Yesterday (late last night, really) I posted a timeline of my iPhone purchase. As noted, I had the iPhone in 7 minutes, but activation was taking hours. This morning when I woke up and discovered the iPhone was still an iBrick, I decided to stop waiting and do something active. An hour later, I'm up and running.

Here's what I did:

1) As I only have cell service, I tried the new SIM in my old phone, which allowed me to place calls.

2) I then checked the AT&T forums for contact info. I called 1-877-800-3701, selected option 1, and then waited on hold.

3) For the next 45 minutes, I heard 30 seconds of bad music, followed by a pause during which I would experience that emotion once called "hope". I'd then get a standard "Your call is important to us" type message, followed by 30 seconds of more bad music, another pause, and so on. Lather, rinse, repeat.

4) When I got through, I explained my situation to the CS rep, who looked over my account, tweaked some things, and checked my IMEI and ICCID numbers (they're on the iPhone box). He then told me to swap my SIM back into the iPhone and wait just a couple minutes for a call-back.

5) A few minutes later, I had the long-awaited email, as well as a call-back from the CS rep on the iPhone. Everything finally worked. I asked what the issue was, and the CS rep said that the person who had activated the account had neglected to add one feature, and failed to click the all-important final "Activate" button. Oops.

Set exercise 1:
In the data records, replace every "Select" with "Choose", keep everything else the same, and leave out the pictures.
The records below this text are unrelated to it.

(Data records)

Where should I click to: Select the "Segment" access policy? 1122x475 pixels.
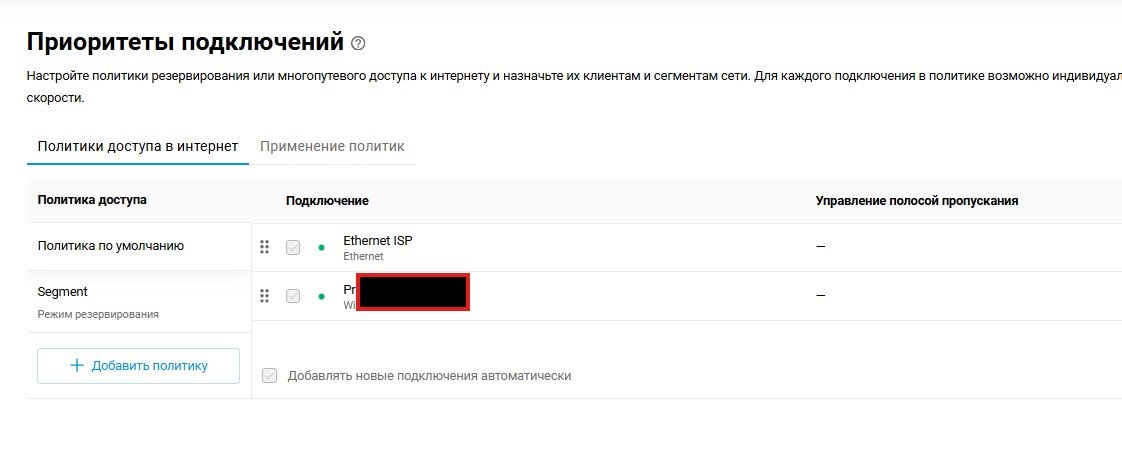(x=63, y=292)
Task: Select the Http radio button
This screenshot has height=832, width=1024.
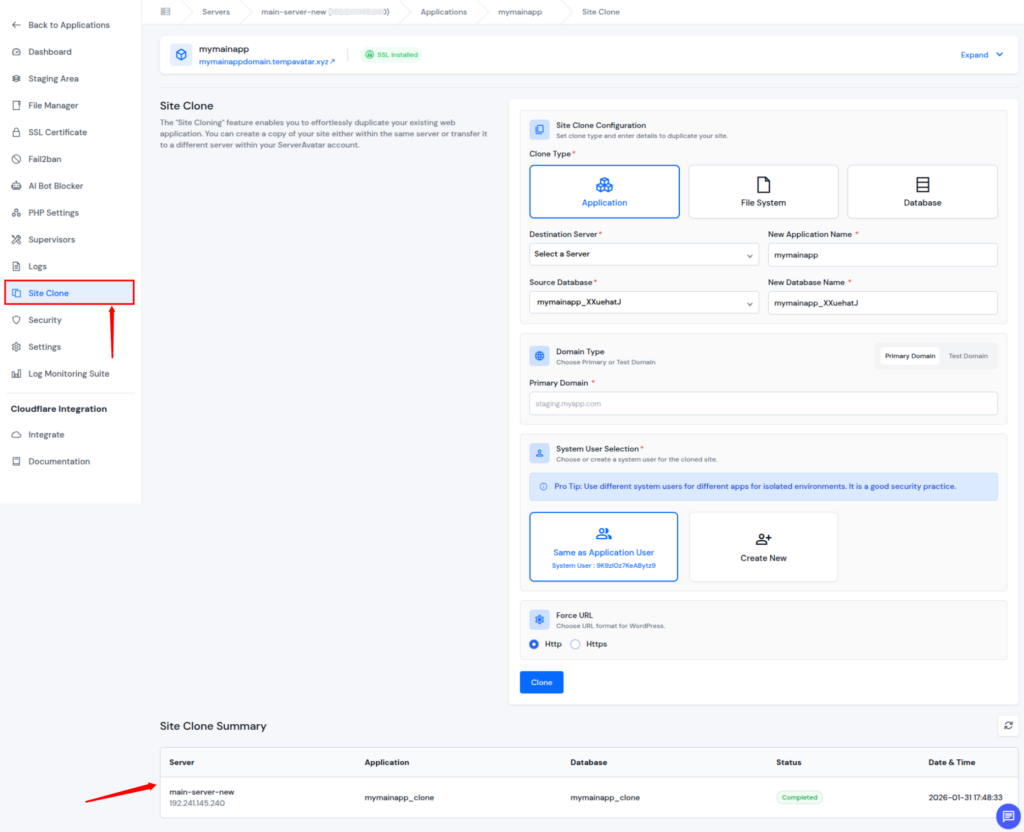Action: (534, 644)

Set exercise 2:
From the iPhone activation account, copy the passage that begins with "Here's what I" and ends with "Lather, rinse, repeat.".

Worked answer 1:
Where should I click to: Choose the "Segment" access policy? 1122x475 pixels.
(x=63, y=292)
Task: Choose the Http radio button
This screenshot has height=832, width=1024.
Action: (534, 644)

Worked answer 2:
Here's what I did:

1) As I only have cell service, I tried the new SIM in my old phone, which allowed me to place calls.

2) I then checked the AT&T forums for contact info. I called 1-877-800-3701, selected option 1, and then waited on hold.

3) For the next 45 minutes, I heard 30 seconds of bad music, followed by a pause during which I would experience that emotion once called "hope". I'd then get a standard "Your call is important to us" type message, followed by 30 seconds of more bad music, another pause, and so on. Lather, rinse, repeat.